7. Sem vistos, dado o disposto no artigo 36.º, n.os 1, al. e), e 2, do CPTA, vêm os autos à Conferência para decidir.

II – Fundamentação

1. De facto:

Com interesse para a decisão, considera-se como assente o seguinte quadro factual:

(i) Através de ofício sob a referência 022804, de 27.11.14, sob o assunto “Reprivatização de até 66% do capital social da G……….., SGPS, S.A. – Avaliação Financeira”, remetido pela F………….. à I…………, S.A., foi comunicado por aquela a esta que “vem por este meio agradecer (…) a apresentação da Proposta de Assessoria Financeira para avaliação da G………., SGPS, SA, de 21 de novembro, e informar que, no âmbito das consultas realizadas e à subsequente análise das propostas recebidas, a «I…………, SA» foi selecionada para a prestação da referida Assessoria. (…) Assim, confirmamos a adjudicação da V/proposta, nos seguintes termos financeiros (…)” (cfr. doc. n.º 1, junto com a oposição do Requerido - fl. 248 -, cujo teor aqui se dá por reproduzido).
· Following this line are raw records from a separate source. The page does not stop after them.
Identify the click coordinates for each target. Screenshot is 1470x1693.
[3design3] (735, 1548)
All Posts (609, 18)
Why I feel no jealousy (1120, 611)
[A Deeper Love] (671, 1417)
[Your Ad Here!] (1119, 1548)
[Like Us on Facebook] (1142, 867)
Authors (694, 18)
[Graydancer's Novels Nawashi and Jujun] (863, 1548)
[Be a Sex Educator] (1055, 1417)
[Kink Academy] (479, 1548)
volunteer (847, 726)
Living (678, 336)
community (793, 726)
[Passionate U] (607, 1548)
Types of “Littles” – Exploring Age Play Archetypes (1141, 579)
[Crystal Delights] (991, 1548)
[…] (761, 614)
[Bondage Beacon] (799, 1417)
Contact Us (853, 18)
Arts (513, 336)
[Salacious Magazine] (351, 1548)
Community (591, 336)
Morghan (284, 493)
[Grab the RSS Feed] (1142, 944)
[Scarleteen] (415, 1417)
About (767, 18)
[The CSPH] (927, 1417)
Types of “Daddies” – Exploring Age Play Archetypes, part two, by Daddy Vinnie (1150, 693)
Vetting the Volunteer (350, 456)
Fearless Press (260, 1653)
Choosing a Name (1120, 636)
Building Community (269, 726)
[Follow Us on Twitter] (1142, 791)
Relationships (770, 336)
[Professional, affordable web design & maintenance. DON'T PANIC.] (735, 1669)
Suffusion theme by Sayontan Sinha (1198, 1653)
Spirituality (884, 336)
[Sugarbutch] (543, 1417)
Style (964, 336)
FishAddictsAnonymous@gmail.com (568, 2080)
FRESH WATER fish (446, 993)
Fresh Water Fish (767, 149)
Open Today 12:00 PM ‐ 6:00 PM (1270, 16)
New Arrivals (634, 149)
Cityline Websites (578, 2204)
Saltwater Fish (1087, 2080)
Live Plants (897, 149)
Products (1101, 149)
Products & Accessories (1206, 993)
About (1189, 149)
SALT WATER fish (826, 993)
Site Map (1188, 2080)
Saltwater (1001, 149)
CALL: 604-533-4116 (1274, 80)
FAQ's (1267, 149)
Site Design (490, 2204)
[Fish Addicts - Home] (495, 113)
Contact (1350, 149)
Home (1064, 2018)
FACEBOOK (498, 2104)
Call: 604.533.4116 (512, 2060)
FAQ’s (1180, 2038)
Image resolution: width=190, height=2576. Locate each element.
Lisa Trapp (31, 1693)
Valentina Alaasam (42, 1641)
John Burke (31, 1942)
(ii) Através de ofício sob a referência 022805, de 27.11.14, sob o assunto “REPRIVATIZAÇÃO DE ATÉ 66% DO CAPITAL SOCIAL DA G…….., SGPS, S.A. - AVALIAÇÃO FINANCEIRA”, remetido pela F………….. à J………….., foi comunicado por aquela a esta que “vem por este meio agradecer (…) a apresentação da Proposta de Assessoria Financeira para avaliação da G…………, SGPS, SA, de 21 de novembro, e informar que, no âmbito das consultas realizadas e à subsequente análise das propostas recebidas, a «J…………..» foi selecionada para a prestação da referida Assessoria. (…) Assim, confirmamos a adjudicação da V/proposta, nos seguintes termos financeiros (…)” (cfr. doc. n.º 2, junto com a oposição do Requerido – fl. 249 - cujo teor aqui se dá por reproduzido).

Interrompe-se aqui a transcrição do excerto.